ASSIGNMENT:
Return every record below exactly as given.

BEGIN DATA SUPPLIED

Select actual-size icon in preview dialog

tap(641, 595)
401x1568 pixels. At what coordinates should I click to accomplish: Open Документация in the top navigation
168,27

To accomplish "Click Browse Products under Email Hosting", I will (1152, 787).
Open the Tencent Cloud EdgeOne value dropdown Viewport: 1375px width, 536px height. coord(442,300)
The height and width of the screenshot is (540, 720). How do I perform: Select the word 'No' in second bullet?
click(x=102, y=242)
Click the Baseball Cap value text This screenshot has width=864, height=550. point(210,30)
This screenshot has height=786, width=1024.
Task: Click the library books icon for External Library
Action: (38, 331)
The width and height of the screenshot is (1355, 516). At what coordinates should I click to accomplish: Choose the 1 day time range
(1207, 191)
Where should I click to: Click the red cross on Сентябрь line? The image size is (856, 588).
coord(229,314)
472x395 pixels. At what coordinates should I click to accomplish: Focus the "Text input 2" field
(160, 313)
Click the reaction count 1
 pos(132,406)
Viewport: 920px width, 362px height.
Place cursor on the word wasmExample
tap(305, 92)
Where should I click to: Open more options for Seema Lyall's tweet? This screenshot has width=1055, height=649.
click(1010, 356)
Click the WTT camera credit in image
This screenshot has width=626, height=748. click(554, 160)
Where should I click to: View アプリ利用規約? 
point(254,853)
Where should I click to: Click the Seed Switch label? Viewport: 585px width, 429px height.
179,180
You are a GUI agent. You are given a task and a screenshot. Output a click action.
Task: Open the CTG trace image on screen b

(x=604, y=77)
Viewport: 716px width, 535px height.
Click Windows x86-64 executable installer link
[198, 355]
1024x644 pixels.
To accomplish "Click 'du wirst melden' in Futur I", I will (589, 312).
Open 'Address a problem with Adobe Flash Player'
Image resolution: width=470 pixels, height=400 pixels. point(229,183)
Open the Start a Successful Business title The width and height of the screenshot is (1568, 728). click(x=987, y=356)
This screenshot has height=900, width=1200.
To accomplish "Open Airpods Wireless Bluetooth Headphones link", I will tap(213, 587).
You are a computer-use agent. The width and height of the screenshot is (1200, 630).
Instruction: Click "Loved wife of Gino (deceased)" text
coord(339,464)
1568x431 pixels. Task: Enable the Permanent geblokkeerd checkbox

END DATA SUPPLIED

RESULT:
Select actual-size icon in preview dialog

tap(641, 595)
401x1568 pixels. At what coordinates should I click to accomplish: Open Документация in the top navigation
168,27

To accomplish "Click Browse Products under Email Hosting", I will (1152, 787).
Open the Tencent Cloud EdgeOne value dropdown Viewport: 1375px width, 536px height. coord(442,300)
The height and width of the screenshot is (540, 720). How do I perform: Select the word 'No' in second bullet?
click(x=102, y=242)
Click the Baseball Cap value text This screenshot has width=864, height=550. point(210,30)
This screenshot has height=786, width=1024.
Task: Click the library books icon for External Library
Action: (38, 331)
The width and height of the screenshot is (1355, 516). At what coordinates should I click to accomplish: Choose the 1 day time range
(1207, 191)
Where should I click to: Click the red cross on Сентябрь line? The image size is (856, 588).
coord(229,314)
472x395 pixels. At what coordinates should I click to accomplish: Focus the "Text input 2" field
(160, 313)
Click the reaction count 1
 pos(132,406)
Viewport: 920px width, 362px height.
Place cursor on the word wasmExample
tap(305, 92)
Where should I click to: Open more options for Seema Lyall's tweet? This screenshot has width=1055, height=649.
click(1010, 356)
Click the WTT camera credit in image
This screenshot has width=626, height=748. click(554, 160)
Where should I click to: View アプリ利用規約? 
point(254,853)
Where should I click to: Click the Seed Switch label? Viewport: 585px width, 429px height.
179,180
You are a GUI agent. You are given a task and a screenshot. Output a click action.
Task: Open the CTG trace image on screen b

(x=604, y=77)
Viewport: 716px width, 535px height.
Click Windows x86-64 executable installer link
[198, 355]
1024x644 pixels.
To accomplish "Click 'du wirst melden' in Futur I", I will (589, 312).
Open 'Address a problem with Adobe Flash Player'
Image resolution: width=470 pixels, height=400 pixels. point(229,183)
Open the Start a Successful Business title The width and height of the screenshot is (1568, 728). click(x=987, y=356)
This screenshot has height=900, width=1200.
To accomplish "Open Airpods Wireless Bluetooth Headphones link", I will tap(213, 587).
You are a computer-use agent. The width and height of the screenshot is (1200, 630).
Instruction: Click "Loved wife of Gino (deceased)" text
coord(339,464)
1568x431 pixels. Task: Enable the Permanent geblokkeerd checkbox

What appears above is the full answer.